I wonder today if you are my last baby. I mean, you will always be my baby boy, but will you always be the baby? Only God knows, and I know His plans are good and perfect. You are such a gift to us. God has such a purpose for your life and the past year has given me little glimpses into who God created you to be.
At one...
You are full of joy. You are easy going. You are easily entertained. You adore your brothers. You love to be held. You are a Mamas boy. When you get tired you rub your little eyes and grab for your chincha, do a little purring noise and put your left thumb in your mouth. You do not like to snuggle when you are sleepy, you want to lay down with your chincha and your thumb and be left alone. You are very agile--you are in no hurry to walk, but will crawl very fast and pull up on everything but rarely fall. Your favorite places to play are my shower, the bathrooms/toilets in general, the gates on the stairs, and the plastic slide and kitchen in the play room. You are not a huge foodie. You will eat (and you do love some graham crackers) but you are very matter of fact about your food. You will eat if you're hungry, if not, it's no big deal. You really don't even cry for food. Sleep? Oh.my. You are the BEST one year old sleeper I know. You never had to cry it out. You sleep 12-13 hours a night and NEVER wake up. Poor baby--you will wake up with vomit encrusted sheets and hair but not cry. You wake up just cooing and babbling and standing up until someone comes and gets you. You rock sleep, just like your mama :).
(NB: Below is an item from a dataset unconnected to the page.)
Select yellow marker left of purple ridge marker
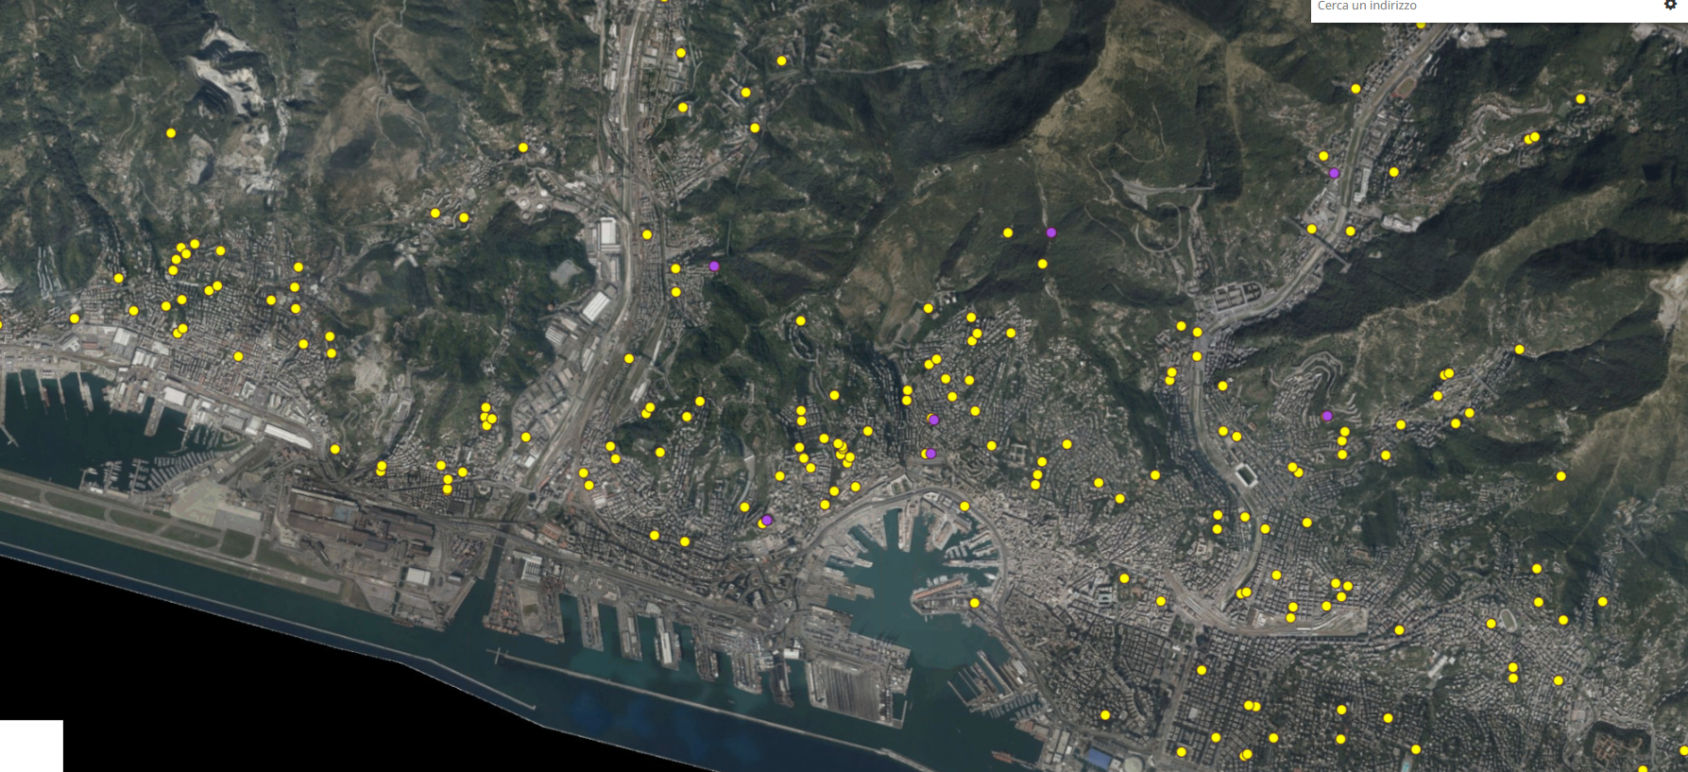The image size is (1688, 772). (1008, 232)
I remember one year ago today like it was yesterday. But then I try to remember all the moments in between and it's a blur. How is it already a blur? I remember taking showers in the winter with you in the bouncy seat or the rock n play under the heater in the bathroom. I remember you going with us everywhere those first 3-4 months because I could rock your car seat and you would just sleep--you went to happy hours and dates and the movies. This summer you just wanted to be held, so I held you a lot. You still love to be held, and not in the "wearing" way. You just want to be held in my arms, and most of the time I hold you. I've learned to do a lot of things one handed--wash dishes, make dinner, fold clothes, pull up pants, etc. I actually do most things one handed because you and I are pretty inseparable. I will leave you at the gym for an hour or so and we get the occasional babysitter, but most of the time you just go where we go. Your brothers play and I hold you. I hope that this go with the flow baby you are continues into toddlerhood, but only time will tell.
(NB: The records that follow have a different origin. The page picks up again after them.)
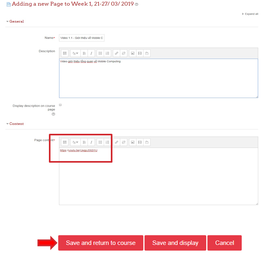262x253 pixels.
Task: Enable Display description on course page checkbox
Action: click(x=60, y=105)
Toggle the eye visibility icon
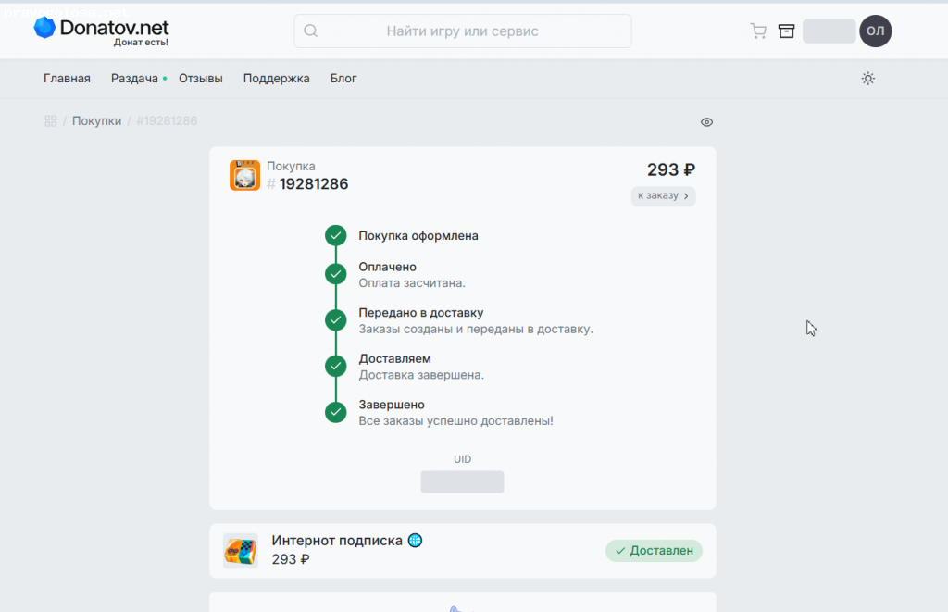 [x=706, y=122]
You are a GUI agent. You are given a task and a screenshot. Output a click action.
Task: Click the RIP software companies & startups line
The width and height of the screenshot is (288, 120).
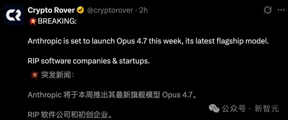pos(89,61)
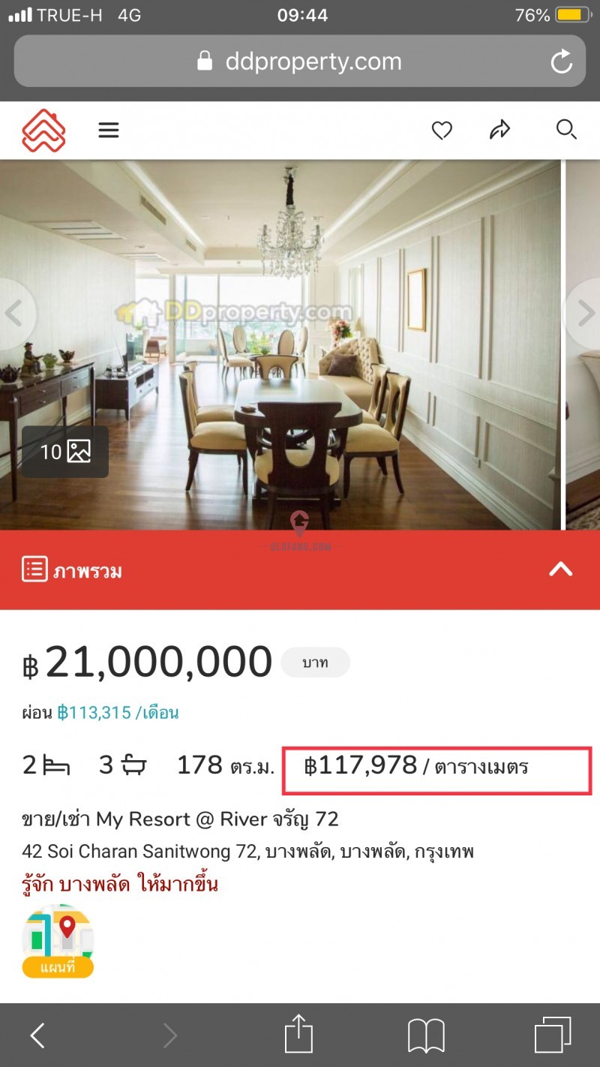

I'm not trying to slow down time--I can't wait to watch your personality continue to develop as you learn to talk and walk and become your own little Brooks person. I just want to slowly savor each day and be present as God grows you into the person that HE created you to be. It's not my nature. I'm a do-er and a list checker so I will miss some things and I'm already giving myself grace for that. Brooksie, as your Mama I'm going to make a lot of mistakes. I'm going to fail you. But I hope that if I do one thing right it's point you to Jesus--the one that will always be with you, who will never fail you. As you grow, you and I will become more and more distant--and that's a good thing. I will let go, because you have to grow and learn and become independent. But today I'm savoring that you are ONE. That God gave me to you and you are still my little baby Brooks that wants me. So I will hold you. And kiss your little bald head. And inhale your sweet baby smell. And play peek a boo and knock down towers and smile that goofy smile so you will scrunch your nose and show me your big toothy (with a big gap!) grin. And I will pray over you as I put you in bed--and you know that when I pray Joshua 1:9 over you, you grab your chincha, and put your left thumb in your mouth, and get ready for your sound machine to turn on. Because that's what we do when you're one. And I savor it.